**Consegna**
Nel brano sulla seduta del Consiglio Comunale dell'8 settembre, in quale via si trova lo stabilimento Agnesi che la mozione intendeva salvare?

**Brano da leggere**

^^^^^^^^^^^^^^^^

Innanzitutto respingiamo le vergognose e strumentali accuse di chi, come gli esponenti del Nuovo Centro-Destra alleati col PD, affermano con il linguaggio velenoso e sbirresco che gli è congeniale, che la seduta del Consiglio Comunale di lunedì 8 settembre sia stata inaccettabilmente turbata per effetto dell’azione di ‘sobillatori’ (“professionisti della caciara”) tesa a esasperare il clima del dibattito e condizionare i consiglieri presenti. La realtà dei fatti è stata tutt’altra: la generale indignazione per come si stava strumentalmente distorcendo il contenuto della mozione presentata da “Imperia Bene Comune”, sostenuta da una petizione popolare che ha raccolto in città e nel territorio quasi seimila adesioni, convintissime ed entusiaste, ha fatto sì che dal pubblico, formato in per la maggior parte da lavoratori e cittadini, si contestasse – verbalmente e del tutto giustamente – la Maggioranza e l’Amministrazione, salvo, conclusa la votazione, abbandonare il Palazzo Comunale con pieno disgusto per quanto era stato posto in essere da chi se n’è fregato bellamente sia degli appelli accorati che delle critiche ricevute! Stiano comunque tranquilli, gli zelanti e decorosissimi consiglieri dell’Estrema Destra locale: in sala, tra le centinaia di persone presenti, c’erano già gli agenti della Digos a riprendere con telecamere il tutto.

Non c’è di sicuro bisogno del loro indice criminalizzante e maligno, qualora si voglia tornare su quanto è successo. E noi rivendichiamo in pieno di aver sostenuto la causa dei lavoratori esercitando un sacrosanto diritto di critica, così come rivendichiamo di aver contribuito a tenere da mesi iniziative pubbliche a favore dell’Agnesi e a raccogliere le firme per la petizione promossa con altre forze solidali. Le responsabilità di quanto sta accadendo, anche a seguito dello sciagurato pronunciamento dell’8 settembre, sono del tutto chiare. Il Consiglio era stato chiamato a discutere e votare la mozione, presentata da “Imperia Bene Comune” e sostenuta da quasi seimila firme di cittadini e lavoratori in calce ad una analoga petizione, per salvare il presente e il futuro dello stabilimento Agnesi di via Schiva, vincolando ad uso industriale le aree del sito e condizionando il progetto immobiliar-commerciale “Porta del Mare”.

^^^^^^^^^^^^^^^^

**Dati**
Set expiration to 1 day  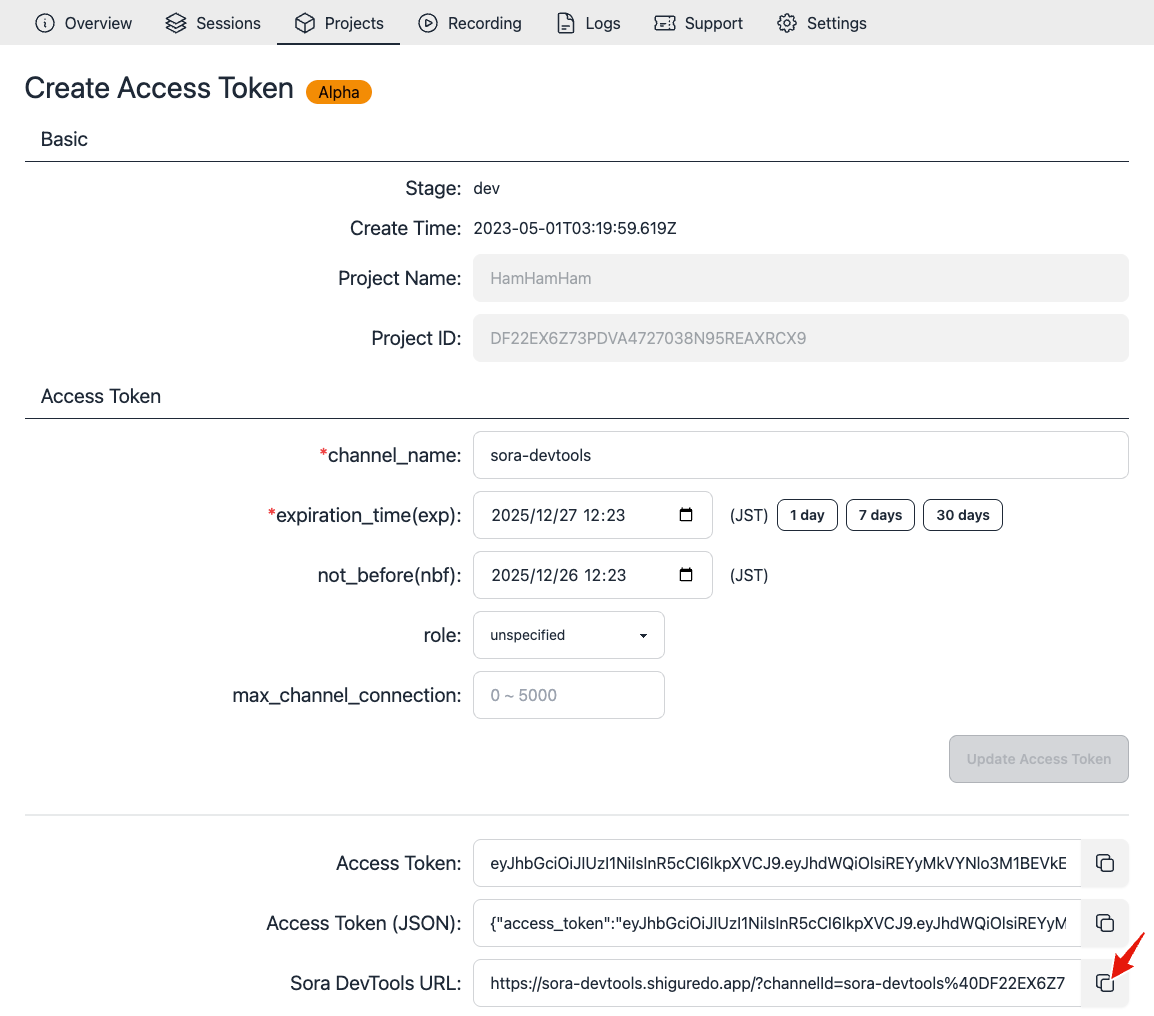click(x=807, y=515)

^^^^^^^^^^^^^^^^

**Soluzione**
In via Schiva.